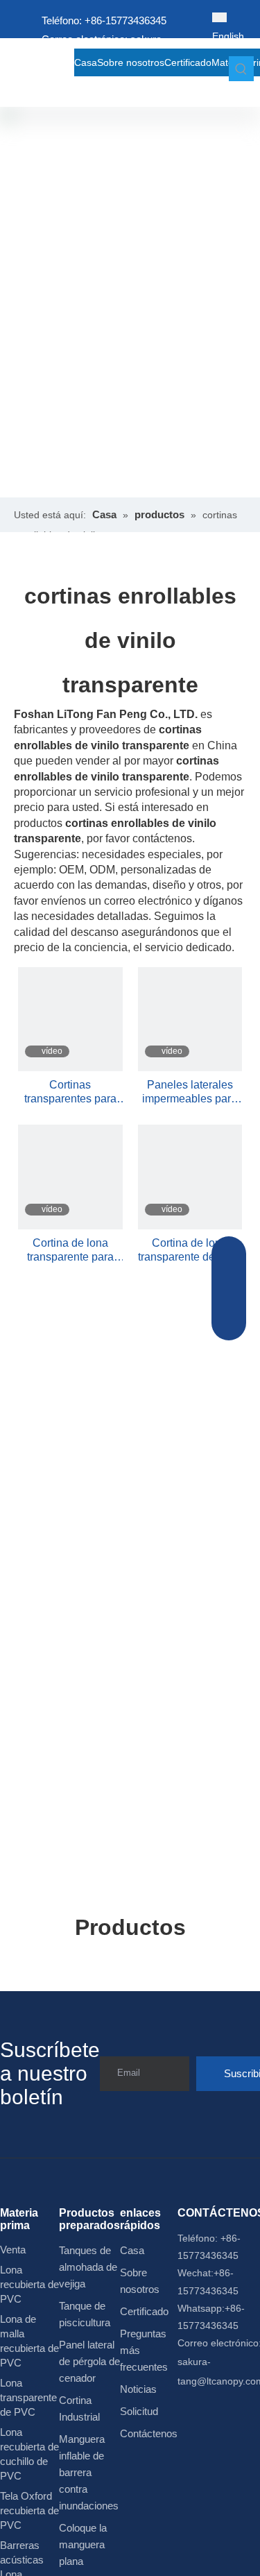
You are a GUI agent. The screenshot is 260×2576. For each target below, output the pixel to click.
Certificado (144, 2311)
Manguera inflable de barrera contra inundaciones (89, 2472)
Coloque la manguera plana (83, 2544)
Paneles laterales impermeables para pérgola (189, 1092)
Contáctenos (148, 2433)
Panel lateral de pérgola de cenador (89, 2361)
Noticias (138, 2389)
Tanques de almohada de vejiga (88, 2266)
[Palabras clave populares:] (241, 68)
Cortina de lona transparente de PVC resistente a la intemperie (189, 1250)
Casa (132, 2250)
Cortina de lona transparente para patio (70, 1250)
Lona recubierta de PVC (29, 2284)
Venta (13, 2249)
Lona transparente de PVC (28, 2397)
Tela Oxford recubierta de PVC (29, 2510)
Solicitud (139, 2411)
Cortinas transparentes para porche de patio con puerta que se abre (70, 1092)
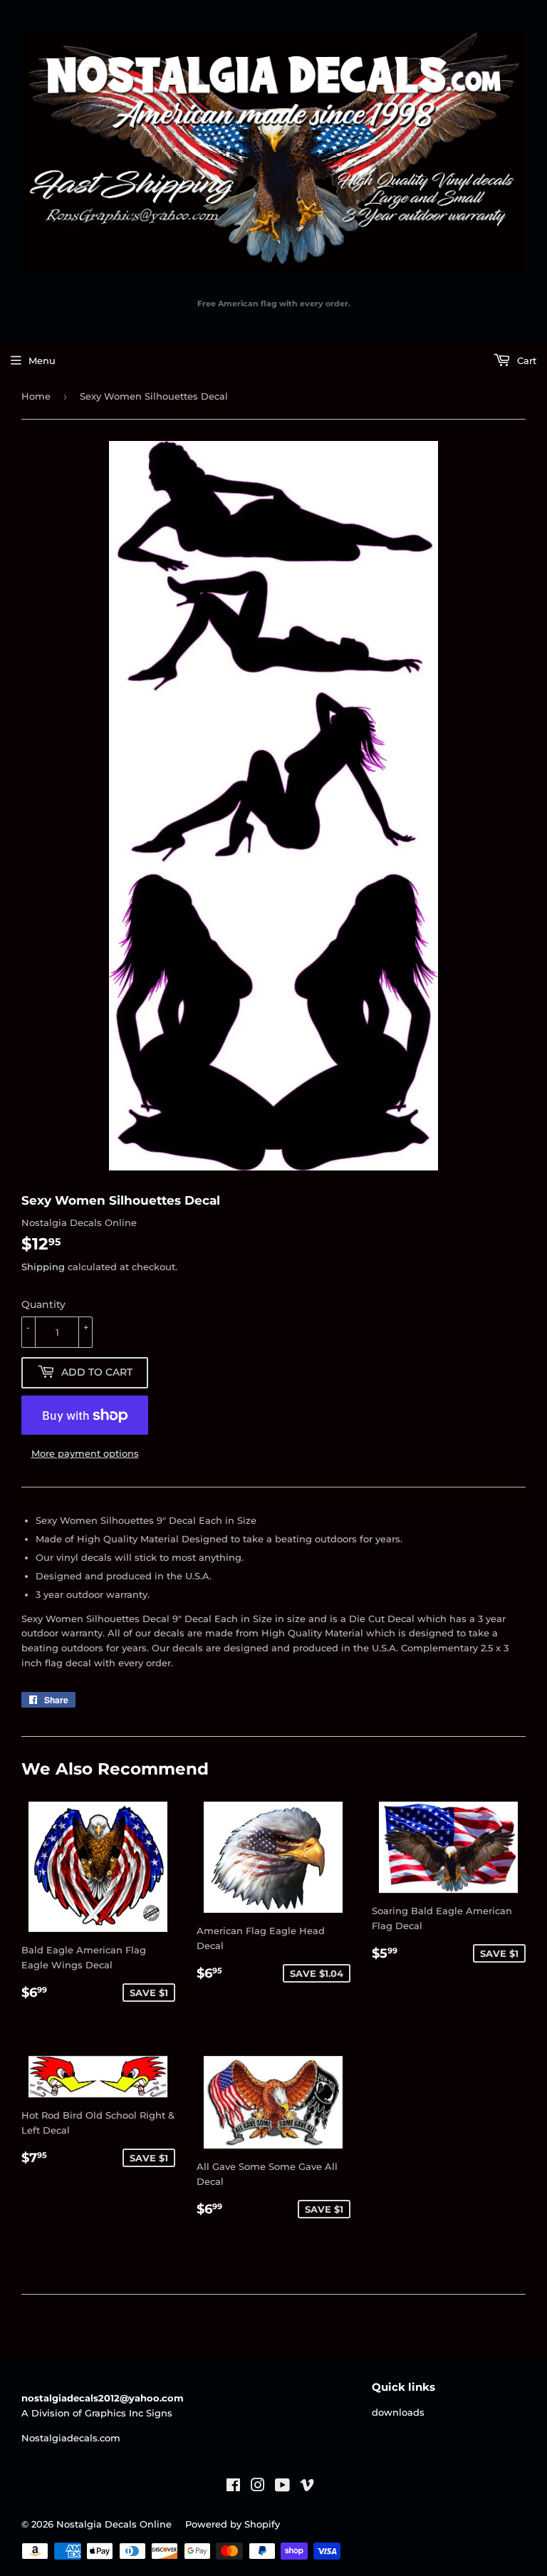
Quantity (43, 1304)
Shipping (43, 1266)
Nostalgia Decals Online (114, 2524)
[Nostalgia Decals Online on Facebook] (233, 2487)
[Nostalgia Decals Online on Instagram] (258, 2487)
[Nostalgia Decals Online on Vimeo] (307, 2487)
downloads (398, 2412)
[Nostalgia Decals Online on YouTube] (282, 2487)
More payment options (85, 1453)
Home (36, 396)
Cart (525, 360)
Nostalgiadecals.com (70, 2437)
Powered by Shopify (232, 2524)
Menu (42, 360)
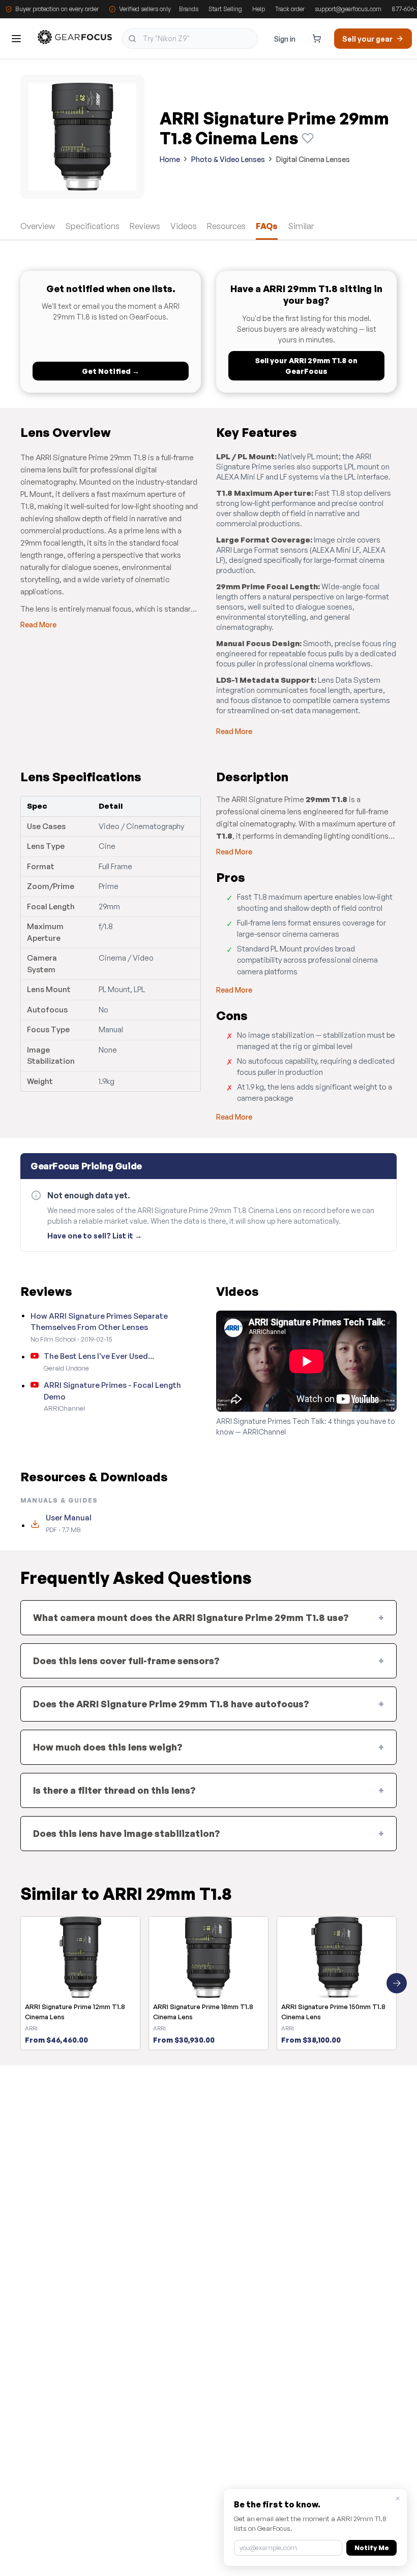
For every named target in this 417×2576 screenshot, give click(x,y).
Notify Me (371, 2547)
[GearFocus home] (75, 39)
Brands (188, 9)
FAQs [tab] (267, 226)
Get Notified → (110, 371)
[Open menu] (16, 38)
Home (170, 159)
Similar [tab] (301, 226)
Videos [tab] (183, 226)
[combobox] (190, 38)
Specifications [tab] (92, 226)
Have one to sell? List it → (94, 1235)
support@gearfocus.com (348, 9)
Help (258, 9)
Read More (38, 624)
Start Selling (225, 9)
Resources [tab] (226, 226)
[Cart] (317, 38)
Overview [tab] (37, 226)
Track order (290, 9)
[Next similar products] (396, 1983)
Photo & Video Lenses (228, 159)
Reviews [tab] (145, 226)
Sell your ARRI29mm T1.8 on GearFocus (306, 365)
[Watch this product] (308, 138)
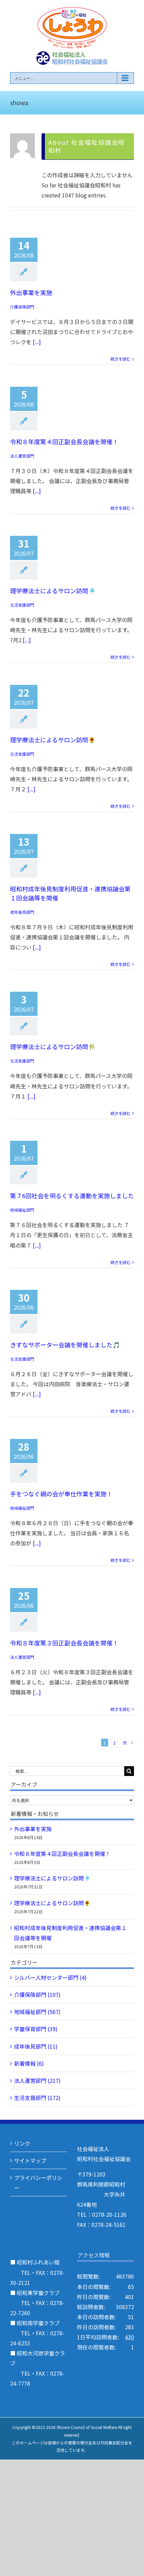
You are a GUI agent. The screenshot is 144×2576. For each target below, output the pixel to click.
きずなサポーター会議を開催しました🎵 (65, 1344)
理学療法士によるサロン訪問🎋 (52, 1046)
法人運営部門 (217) (37, 2080)
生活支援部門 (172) (37, 2098)
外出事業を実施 (31, 292)
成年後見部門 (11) (36, 2046)
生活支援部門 (22, 605)
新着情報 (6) (29, 2063)
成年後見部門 (22, 912)
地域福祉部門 (22, 1210)
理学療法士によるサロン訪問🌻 (52, 739)
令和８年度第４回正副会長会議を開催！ (64, 441)
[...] (37, 342)
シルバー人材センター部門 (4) (50, 1977)
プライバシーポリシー (38, 2182)
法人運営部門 (22, 456)
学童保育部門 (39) (36, 2029)
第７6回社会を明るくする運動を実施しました (72, 1195)
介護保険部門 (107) (37, 1994)
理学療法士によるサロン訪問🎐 (52, 590)
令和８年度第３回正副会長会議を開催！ (64, 1642)
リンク (22, 2143)
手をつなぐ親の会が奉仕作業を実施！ (61, 1493)
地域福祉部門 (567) (37, 2012)
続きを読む (121, 359)
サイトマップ (30, 2160)
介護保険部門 (22, 307)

## Requirement
Reproduce the listing above exactly, but skip the pictures.

## Exercise solution
You are a GUI agent. The screenshot is 260×2576. For each target below, output the pixel to click.
Certificado (144, 2311)
Manguera inflable de barrera contra inundaciones (89, 2472)
Coloque la manguera plana (83, 2544)
Paneles laterales impermeables para pérgola (189, 1092)
Contáctenos (148, 2433)
Panel lateral de pérgola de cenador (89, 2361)
Noticias (138, 2389)
Tanques de almohada de vejiga (88, 2266)
[Palabras clave populares:] (241, 68)
Cortina de lona transparente de PVC resistente a la intemperie (189, 1250)
Casa (132, 2250)
Cortina de lona transparente para patio (70, 1250)
Lona recubierta de PVC (29, 2284)
Venta (13, 2249)
Lona transparente de PVC (28, 2397)
Tela Oxford recubierta de PVC (29, 2510)
Solicitud (139, 2411)
Cortinas transparentes para porche de patio con puerta que se abre (70, 1092)
Quantity (43, 1304)
Shipping (43, 1266)
Nostalgia Decals Online (114, 2524)
[Nostalgia Decals Online on Facebook] (233, 2487)
[Nostalgia Decals Online on Instagram] (258, 2487)
[Nostalgia Decals Online on Vimeo] (307, 2487)
downloads (398, 2412)
[Nostalgia Decals Online on YouTube] (282, 2487)
More payment options (85, 1453)
Home (36, 396)
Cart (525, 360)
Nostalgiadecals.com (70, 2437)
Powered by Shopify (232, 2524)
Menu (42, 360)
For every named target in this 417×2576 screenshot, give click(x,y).
Notify Me (371, 2547)
[GearFocus home] (75, 39)
Brands (188, 9)
FAQs [tab] (267, 226)
Get Notified → (110, 371)
[Open menu] (16, 38)
Home (170, 159)
Similar [tab] (301, 226)
Videos [tab] (183, 226)
[combobox] (190, 38)
Specifications [tab] (92, 226)
Have one to sell? List it → (94, 1235)
support@gearfocus.com (348, 9)
Help (258, 9)
Read More (38, 624)
Start Selling (225, 9)
Resources [tab] (226, 226)
[Cart] (317, 38)
Overview [tab] (37, 226)
Track order (290, 9)
[Next similar products] (396, 1983)
Photo & Video Lenses (228, 159)
Reviews [tab] (145, 226)
Sell your ARRI29mm T1.8 on GearFocus (306, 365)
[Watch this product] (308, 138)
You are a GUI agent. The screenshot is 144×2576. For each target below, output the pixel to click.
きずなサポーター会議を開催しました🎵 (65, 1344)
理学療法士によるサロン訪問🎋 (52, 1046)
法人運営部門 (217) (37, 2080)
生活支援部門 (172) (37, 2098)
外出事業を実施 (31, 292)
成年後見部門 (11) (36, 2046)
生活支援部門 (22, 605)
新着情報 (6) (29, 2063)
成年後見部門 (22, 912)
地域福祉部門 (22, 1210)
理学療法士によるサロン訪問🌻 (52, 739)
令和８年度第４回正副会長会議を開催！ (64, 441)
[...] (37, 342)
シルバー人材センター部門 (4) (50, 1977)
プライバシーポリシー (38, 2182)
法人運営部門 (22, 456)
学童保育部門 (39) (36, 2029)
第７6回社会を明るくする運動を実施しました (72, 1195)
介護保険部門 (107) (37, 1994)
理学療法士によるサロン訪問🎐 (52, 590)
令和８年度第３回正副会長会議を開催！ (64, 1642)
リンク (22, 2143)
手をつなぐ親の会が奉仕作業を実施！ (61, 1493)
地域福祉部門 (567) (37, 2012)
続きを読む (121, 359)
サイトマップ (30, 2160)
介護保険部門 (22, 307)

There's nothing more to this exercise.